Moussa Youdim, a biochemist, had been involved in developing selegiline as a drug for Parkinsons, in collaboration with Peter Reiderer. He wanted to find a similar compound that would have fewer side effects, and around 1977, at about the same time he moved from London to Haifa to join the faculty of Technion, he noticed that rasagiline could potentially be such a compound. He called that compound, AGN 1135.
In 1996 Youdim, in collaboration with scientists from Technion and the US National Institutes of Health, and using compounds developed with Teva Pharmaceutical, published a paper in which the authors wrote that they were inspired by the racemic nature of deprenyl and the greater activity of one of its steroisomers, L-deprenyl, which became selegiline, to explore the qualities of the isomers of the Aspro compound, and they found that the R-isomer had almost all the activity; this is the compound that became rasagiline.
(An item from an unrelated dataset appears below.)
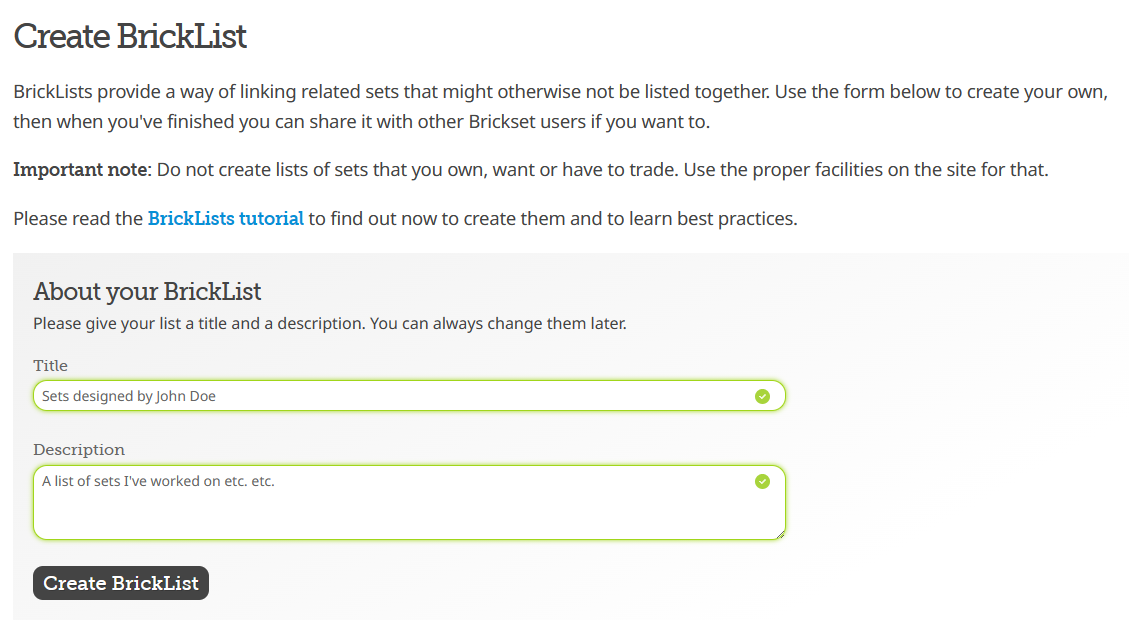
Task: Click the green checkmark in the Title field
Action: 763,396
They called the mesylate salt of the R-isomer TVP-1012 and the hydrochloride salt, TVP-101.
Teva and Technion filed patent applications for this racemically pure compound, methods to make it, and methods to use it to treat Parkinsons and other disorders, and Technion eventually assigned its rights to Teva.
Teva began development of rasagiline, and by 1999 was in Phase III trials, and entered into a partnership with Lundbeck in which Lundbeck agreed to share the costs and obtained the joint right to market the drug in Europe. In 2003 Teva partnered with Eisai, giving Eisai the right to jointly market the drug for Parkinson's in the US, and to co-develop and co-market the drug for Alzheimers and other neurological diseases.
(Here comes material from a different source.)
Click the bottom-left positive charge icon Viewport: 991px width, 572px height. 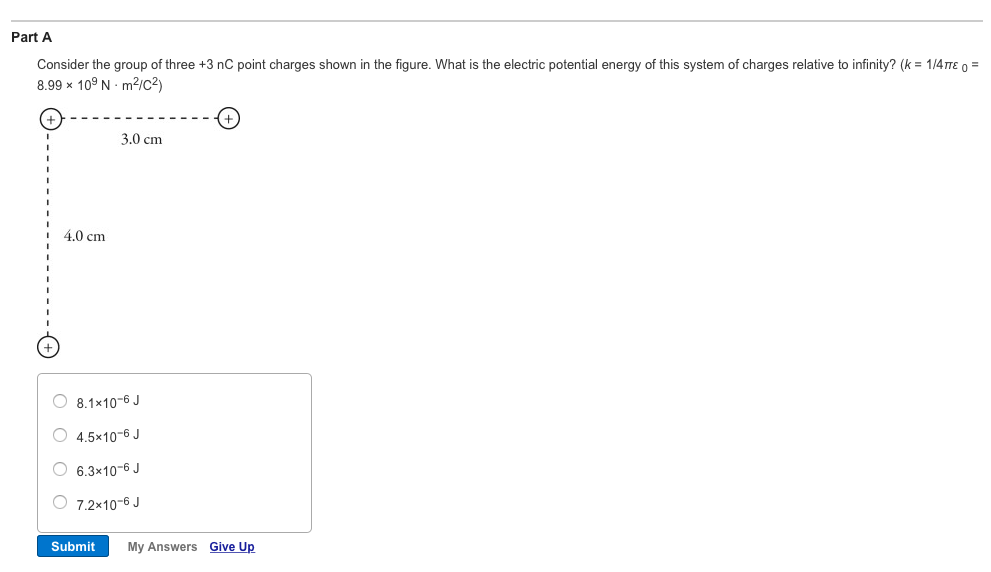48,347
Teva conducted clinical trials attempting to prove that rasagiline did not just treat symptoms, but was a disease-modifying drug - that it actually prevented the death of the dopaminergic neurons that characterize Parkinson's disease and slowed disease progression. They conducted two clinical trials, called TEMPO and ADAGIO, to try to prove this. The FDA advisory committee rejected their claim in 2011, saying that the clinical trial results did not prove that rasagiline was neuroprotective. The main reason was that in one of the trials, the lower dose was effective at slowing progression, but the higher dose was not, and this made no sense in light of standard dose-response pharmacology.